Scientific classification
- Kingdom: Animalia
- Phylum: Chordata
- Class: Aves
- Order: Passeriformes
- Family: Aegithinidae
- Genus: Aegithina
- Species: A. viridissima
- Binomial name: Aegithina viridissima (Bonaparte, 1850)

= Green iora =

- Genus: Aegithina
- Species: viridissima
- Authority: (Bonaparte, 1850)
- Conservation status: NT

Species of bird

The green iora (Aegithina viridissima) is a species of bird in the family Aegithinidae. It is found in the Thai-Malay Peninsula, Sumatra and Borneo. Its habitats include lowland forests, secondary forest and mangrove forest. It is threatened by habitat loss, and the International Union for Conservation of Nature (IUCN) has assessed it as near-threatened.

==Taxonomy==
This species was described as Jora viridissima by Charles Lucien Bonaparte in 1850. Harry C. Oberholser described subspecies Aegithina viridissima thapsina from the Anamba Islands in 1917, noting its larger size and yellower plumage. These two subspecies are recognised by the IOC World Bird List, while Aegithina viridissima nesiotica described by Oberholser in 1912 is now included in the nominate subspecies.

==Description==
The green iora is 12–14 cm long. The male has black lores and bright yellow "eyelids" (a broken eye-ring). The face and upperparts are dark olive. The wings are black, with two white wing-bars on the covert feathers and olive-yellow margins on the flight feathers. The underparts are also dark olive, with lighter flanks and a yellow centre belly. The tail is black. The eyes are dark to red brown, the beak is grey-blue, and the feet are slaty blue. The female has yellow lores and a complete eye-ring. The upperparts and tail are medium olive. The wings are similar to those of the male but are washed olive, and the wing-bars are yellow instead. The underparts are olive green, with a yellow tint on the centre belly.

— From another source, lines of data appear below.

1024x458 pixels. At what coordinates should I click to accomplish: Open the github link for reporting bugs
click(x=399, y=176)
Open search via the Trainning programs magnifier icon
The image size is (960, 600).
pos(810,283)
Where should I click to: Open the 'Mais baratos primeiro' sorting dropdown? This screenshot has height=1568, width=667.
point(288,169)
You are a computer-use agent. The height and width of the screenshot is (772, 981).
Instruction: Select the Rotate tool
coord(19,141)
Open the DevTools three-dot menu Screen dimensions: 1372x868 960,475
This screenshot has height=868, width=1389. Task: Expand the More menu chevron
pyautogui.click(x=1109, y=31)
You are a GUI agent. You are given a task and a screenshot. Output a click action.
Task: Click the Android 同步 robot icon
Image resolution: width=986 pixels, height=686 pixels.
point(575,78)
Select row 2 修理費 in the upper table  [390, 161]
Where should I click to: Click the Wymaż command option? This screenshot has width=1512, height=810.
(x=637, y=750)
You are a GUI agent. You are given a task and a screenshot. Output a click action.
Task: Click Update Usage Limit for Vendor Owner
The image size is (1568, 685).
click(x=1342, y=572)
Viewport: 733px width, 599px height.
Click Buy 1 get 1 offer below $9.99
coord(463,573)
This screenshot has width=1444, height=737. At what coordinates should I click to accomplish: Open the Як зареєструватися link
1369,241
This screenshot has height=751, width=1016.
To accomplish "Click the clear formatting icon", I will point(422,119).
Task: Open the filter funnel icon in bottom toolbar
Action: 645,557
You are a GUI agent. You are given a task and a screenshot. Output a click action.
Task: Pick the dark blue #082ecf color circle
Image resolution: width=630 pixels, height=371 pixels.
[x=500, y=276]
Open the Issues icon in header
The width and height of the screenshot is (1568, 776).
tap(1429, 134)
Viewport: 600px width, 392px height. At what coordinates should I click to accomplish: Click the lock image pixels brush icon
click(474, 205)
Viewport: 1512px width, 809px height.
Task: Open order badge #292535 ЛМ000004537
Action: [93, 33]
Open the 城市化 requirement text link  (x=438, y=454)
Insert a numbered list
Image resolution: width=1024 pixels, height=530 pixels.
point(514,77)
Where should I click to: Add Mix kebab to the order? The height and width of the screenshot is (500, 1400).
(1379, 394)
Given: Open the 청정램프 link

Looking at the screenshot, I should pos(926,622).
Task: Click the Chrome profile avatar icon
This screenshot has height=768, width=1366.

The juvenile bird is similar to the female, but is paler.

==Distribution and habitat==
This species is found in Tenasserim, the Thai-Malay Peninsula, Sumatra, Borneo and some small neighbouring islands, and it is locally extinct in Singapore. It lives in the canopy of lowland forests up to 820 m in elevation, and is also found in tall secondary forest, peat swamp forest and mangrove forest.

==Behaviour==
This iora often occurs in pairs or small groups. It feeds on invertebrates, regularly joining mixed-species foraging flocks. The contact call is a whining, descending ji-sheur or ji-wier, and a ji-jirijiri-jeh mating call has been recorded. The green iora is usually sociable, but intense fighting has also been observed. Breeding has been recorded in April and May. The cup-shaped nest is built on a tree 8–12 m above the ground. Both the male and female incubate the eggs, and nestlings are brooded in rainy weather. Moulting has been recorded in July and August.

==Status==
The population is probably declining because of habitat loss caused by logging and land conversion. The IUCN Red List has assessed it as a near-threatened species.